One of the challenges the County of Maui needed to tackle was expanding its surveillance system to include cameras that could protect facilities, parking areas, and hundreds of vehicles after hours. “We have millions of dollars worth of vehicles parked outside and, in the past, we’ve had vehicles, tires and gasoline stolen,” Schwind says.
After a Tsunami hit Hawaii in 2011, the county decided that it needed to expand its surveillance even further to reach beaches and main highways for emergency monitoring purposes. The county had been using analog fixed cameras and domes, but was unhappy with the picture quality and performance. County officials also were looking for day/night cameras that could be managed from a network. Due to the expanse of the system, PoE cameras would cut down on cabling costs and make for a more efficient installation. Initially, megapixel cameras were installed at two locations to test their abilities, but county officials did not like the pictures they were getting in low-light conditions, according to Schwind.
A Bright Solution
Together, the County of Maui and its integrator company, Security Resources, enlisted the help of Don Coker, president of Seevid Inc., a manufacturers’ rep company that helped the organization try out different products to determine which cameras and systems would best fit the county’s needs. “They really helped us work out the deal with the manufacturers to put together trial systems” says Patrick O’Brien, chief executive officer at Security Resources. “It is important to be able to try out these products.”

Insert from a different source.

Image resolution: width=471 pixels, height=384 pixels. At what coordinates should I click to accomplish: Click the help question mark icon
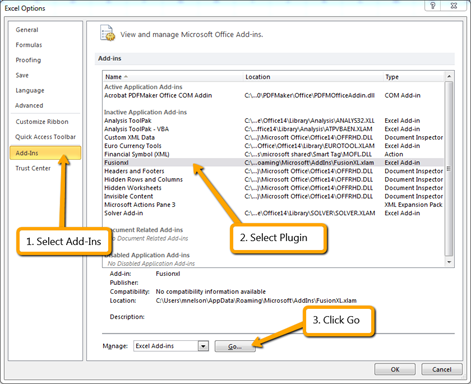coord(433,6)
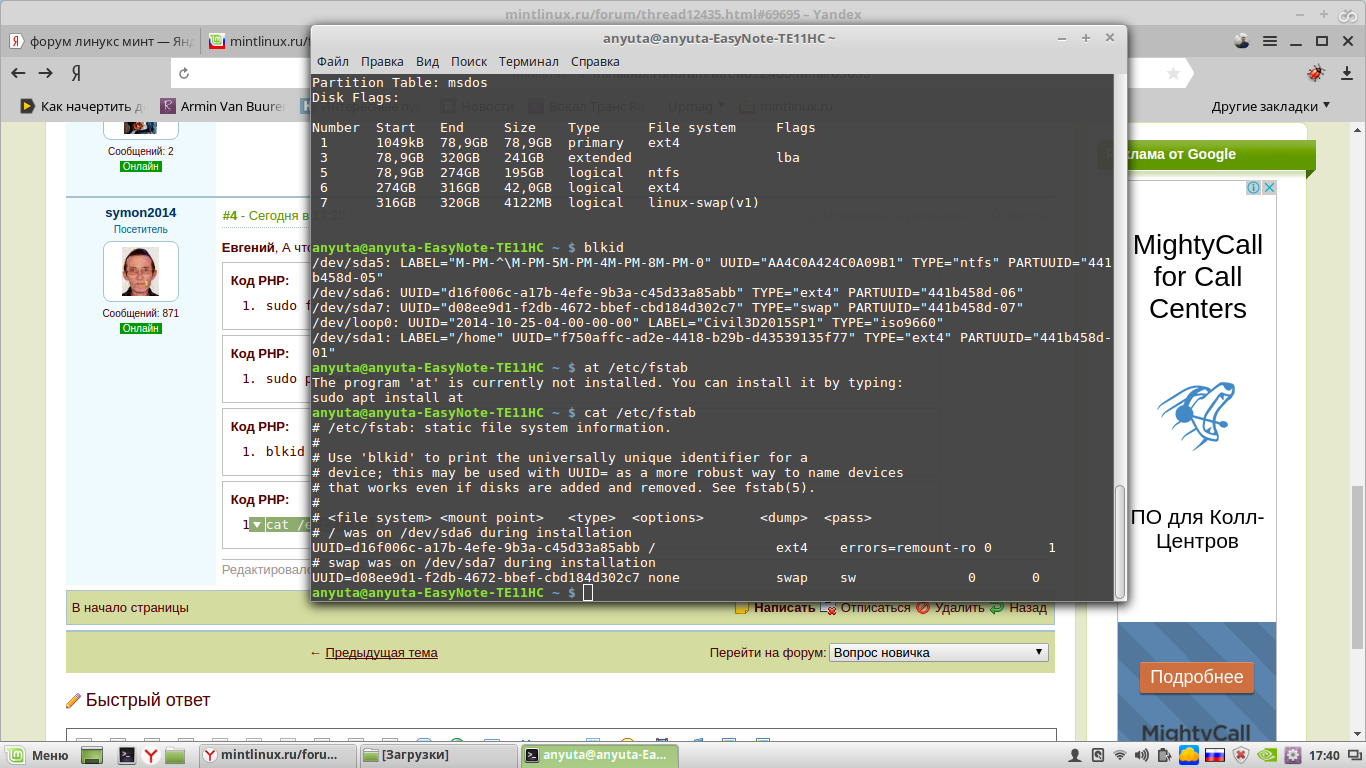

Ultimately, the County of Maui decided on American Dynamics Illustra 610 day/night cameras from Tyco Security Products because of low-light performance and cost considerations. “The decision was motivated by the ability to record and reproduce video with substantially better resolution than we had previously,” Schwind explains. “In addition, the higher resolution allows for better coverage from a single camera position, enabling us to protect more areas with fewer cameras.”
Prior to installing the day/night cameras, security personnel were not able to see suspicious activity after dark. “We had one incident where a golf cart was being stolen in the dark, and our old cameras showed only the headlights — we couldn’t tell who was on the cart or whether it was a man or a woman,” Schwind says.